Berman, who could not be reached for comment, left the institute last summer. The Icahn School of Medicine declined to make Charney, and the two other defendants who still work at AIGH, available for interviews. The medical school said it does not comment on pending litigation but stated that: “We deny the allegations of discrimination … [and] expect to vigorously defend the action.” It also noted that, “Consistent with the School of Medicine’s longstanding commitment to equity and inclusion, when employees in the Institute for Global Health brought concerns to our attention last year, we promptly initiated an internal review after which appropriate steps were taken.”
The lawsuit, which was filed in U.S. District Court for the Southern District of New York, alleges that the internal review, which was prompted by a complaint from some of the plaintiffs and other employees, was insufficient, as were the resulting actions. And it paints an unflattering picture of Charney, a prominent neurobiologist and psychiatrist. It depicts him driving away a senior woman who had been chosen by a search committee to lead AIGH, and instead hiring Singh, who was 32 years old at the time.
Singh has a medical degree from Cornell University and a doctorate in neural and genetic systems from Rockefeller University in New York City. He was a visiting assistant professor of international and public affairs at Columbia University from 2011 to 2015 and was a staff associate and then a postdoctoral scientist at Columbia’s Earth Institute from 2007 to 2011.
The lawsuit alleges that Singh wanted to remake AIGH into a Silicon Valley–like startup with a “bro culture” dominated by young men. “Dr. Singh directly [hired] largely younger, male friends and contacts, despite their lack of experience in global health,” states a press release issued by McAllister Olivarius, a law firm in Saratoga Springs, New York, that is representing the plaintiffs. “He disbanded the Institute’s Advisory Board, an important source of fundraising, because he considered its members ‘ladies who lunch.’”

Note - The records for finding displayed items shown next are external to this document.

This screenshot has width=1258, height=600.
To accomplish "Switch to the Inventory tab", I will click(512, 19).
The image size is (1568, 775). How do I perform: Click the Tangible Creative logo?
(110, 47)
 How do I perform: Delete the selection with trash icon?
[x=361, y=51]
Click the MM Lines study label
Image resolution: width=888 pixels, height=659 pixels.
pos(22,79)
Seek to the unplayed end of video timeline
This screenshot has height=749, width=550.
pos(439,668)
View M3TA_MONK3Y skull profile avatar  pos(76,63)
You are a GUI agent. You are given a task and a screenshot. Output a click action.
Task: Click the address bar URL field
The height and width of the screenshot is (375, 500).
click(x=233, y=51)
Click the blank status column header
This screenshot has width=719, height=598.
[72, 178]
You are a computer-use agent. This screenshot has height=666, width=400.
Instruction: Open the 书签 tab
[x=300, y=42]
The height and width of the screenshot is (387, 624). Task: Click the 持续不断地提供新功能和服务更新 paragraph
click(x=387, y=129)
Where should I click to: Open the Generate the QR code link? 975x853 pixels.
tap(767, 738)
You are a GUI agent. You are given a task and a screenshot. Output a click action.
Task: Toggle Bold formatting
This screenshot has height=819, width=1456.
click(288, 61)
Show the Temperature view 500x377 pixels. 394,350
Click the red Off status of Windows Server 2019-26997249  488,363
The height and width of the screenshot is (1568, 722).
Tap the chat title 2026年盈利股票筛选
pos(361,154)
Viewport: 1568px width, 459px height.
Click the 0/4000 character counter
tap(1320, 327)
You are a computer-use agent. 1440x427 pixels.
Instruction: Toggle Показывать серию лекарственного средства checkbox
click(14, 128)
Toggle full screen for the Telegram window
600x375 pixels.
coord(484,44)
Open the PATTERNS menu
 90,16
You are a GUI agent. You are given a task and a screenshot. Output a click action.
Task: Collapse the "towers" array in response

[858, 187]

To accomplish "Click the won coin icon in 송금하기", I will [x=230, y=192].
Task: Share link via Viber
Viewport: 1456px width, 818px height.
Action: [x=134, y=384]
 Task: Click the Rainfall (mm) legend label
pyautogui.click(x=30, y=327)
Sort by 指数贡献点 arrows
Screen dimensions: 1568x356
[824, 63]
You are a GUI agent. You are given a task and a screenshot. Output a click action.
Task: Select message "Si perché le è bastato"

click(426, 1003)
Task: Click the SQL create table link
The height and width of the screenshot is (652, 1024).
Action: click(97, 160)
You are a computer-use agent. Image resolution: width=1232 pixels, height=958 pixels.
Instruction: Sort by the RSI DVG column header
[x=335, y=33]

The plaintiffs include Holly Atkinson, 66, a physician and former medical journalist who built and directed the human rights program at AIGH. The lawsuit states that in 2015, Singh demoted Atkinson from her director position, began to assign her tasks such as maintaining a Mailchimp list, and told her she would have to take a pay cut of $60,000 if she wanted to remain on staff. Atkinson left the institute in 2016.
Another plaintiff, Natasha Anushri Anandaraja, 44, is a pediatrician and tropical medicine expert who directed global health education at AIGH. Singh “regularly denigrated Anandaraja’s work with harsh and cutting critiques,” the lawsuit alleges. “[H]e was careful not to leave a paper trail demonstrating his frequent cruelty.” Anandaraja left the center in 2016. (She has since returned to Mount Sinai part time in another capacity and does not report to Singh.)
The male plaintiff, Humale Khan, is a computer scientist who left the institute in February. He and other plaintiffs allege that Singh misled funding groups about a software project supported by the U.S. Agency for International Development in Washington, D.C. Singh, the lawsuit alleges, told funders the project was advancing and had hundreds of users, when it was in fact “vaporware … a vague collection of specifications and unfinished code.” The lawsuit also alleges that Singh violated a law meant to protect patient data and failed to get required ethics committee approvals for some projects involving human subjects.
AIGH had been called Mount Sinai Global Health. But after a $12.5 million, 2013 donation from the Arnholds, a prominent New York banking family, it was renamed in their honor.
*Correction, 4 May, 7 p.m.: This article has been updated to correct Prabjhot Singh's previous positions at Columbia University.